Soon, Benson’s office was flooded with calls and emails from people who had been targeted by the false robocall. Ultimately she ascertained that 85,000 calls had gone out around the country.
“People knew it was false. They knew they were being targeted. And we were able to quickly get the word out,” she said. “So there was no conversation about, ‘Is it really happening? Is it just hyperbole?’ Because we’ve got the backing of our most influential athletes backing us up and telling people what to do if they got a phone call.”
Michigan’s attorney general launched a multistate investigation, which led to felony charges being filed against two Republican operatives, Jack Burkman and Jacob Wohl, on election law and conspiracy crimes that could bring up to 24 years in prison if they are convicted.
On Tuesday, a grand jury in Cleveland indicted Burkman and Wohl on eight counts of telecommunications fraud and seven counts of bribery in connection with 8,000 calls placed to residents in Cleveland and East Cleveland.
For a seasoned campaign operative like Jonae Wartel, that type of influence is game-changing. She helped launch More Than a Vote’s poll worker campaign with the Legal Defense Fund in mid-September. When James retweeted it, the effect was exponential. Over 40,000 people signed up to serve as poll workers in the six weeks since the campaign launched.
“You have LeBron saying signing up to be a poll worker is the most impactful thing that you can do,” she said. “Immediately I would see my friends tweeting, retweeting, sharing on Facebook. I saw one of my associates from college tweeted out that he was going to register to be a poll worker in North Carolina.”

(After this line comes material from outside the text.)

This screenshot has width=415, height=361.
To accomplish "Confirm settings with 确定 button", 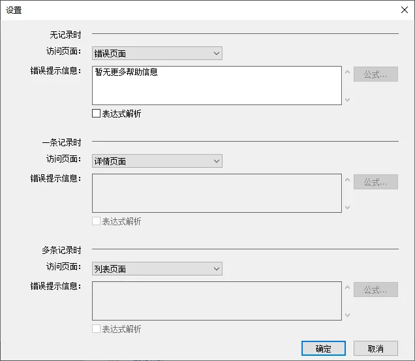I will pyautogui.click(x=323, y=349).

Wartel has worked in three presidential campaign cycles, including this one. Normally the work is about organizing volunteers, making calls to voters, getting out into the field, knocking on doors, registering voters, helping them make a plan to vote.
It’s not glamorous work. It’s hard work.
And yet there was Lloyd Pierce standing out front of State Farm Arena, peeking out from behind his mask, greeting voters as they entered the building where he should be coaching NBA games.

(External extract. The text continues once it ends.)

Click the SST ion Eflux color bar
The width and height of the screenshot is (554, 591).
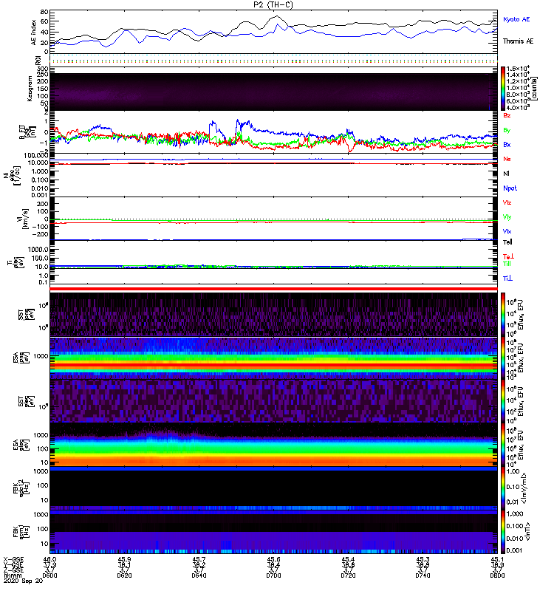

Over 30,000 people have already voted at the Hawks’ home arena. Officials expect that number to double by Election Day. There are 20 more NBA arenas, concert venues and MLB ballparks being used as polling places this year.
Pierce said he’ll volunteer as a greeter once or twice more before Nov. 3.
“You know,” he said, “I went home that first day, and it was kind of an emotional experience. Just to see that power. That power of the right to vote being exercised.”